In principle, your Cloud Functions can use any other Node.js module, the same way any standard Node.js server would. However, since Cloud Functions needs to build your module in the cloud, it needs to be able to locate those dependency modules from the cloud. This is where the issue lies.

Cloud Functions can load modules from any one of these places:

  • Any public npm repository.
  • Any web-visible URL.
  • Anywhere in the functions/ directory that firebase init generates for you, and which gets uploaded on firebase deploy.

In your case, from the perspective of functions/package.json, the ../server/ directory doesn't fall under any of those categories, and so Cloud Functions can't use your module.

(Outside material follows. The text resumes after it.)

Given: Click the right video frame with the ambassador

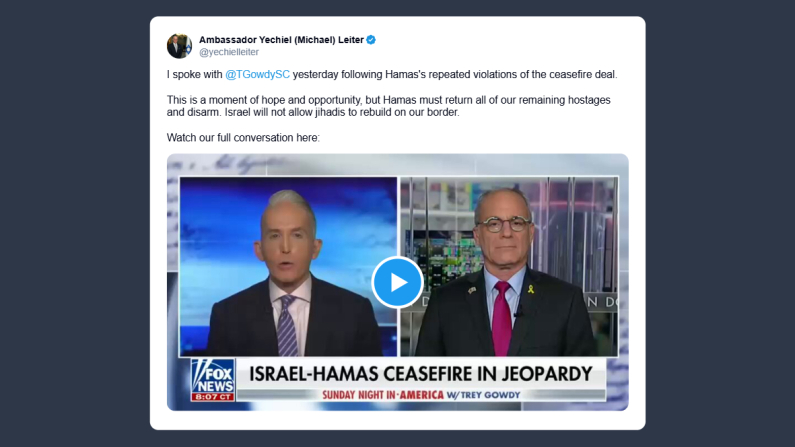Looking at the screenshot, I should [x=509, y=267].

Unfortunately, firebase deploy doesn't follow symlinks, which is why that solution doesn't work.

I see two possible immediate fixes:

  • Move your server/ directory to be under functions/. I realize this isn't the prettiest directory layout, but it's the easiest fix while hacking. In functions/package.json you can then have a local dependency on ./server.
  • Expose your code behind a URL somewhere. For example, you could package up a .tar and put that on Google Drive, or on Firebase Cloud Storage. Alternatively, you can use a public git repository.

In the future, I'd love it if firebase deploy followed symlinks. I've filed a feature request for that in Firebase's internal bug tracker.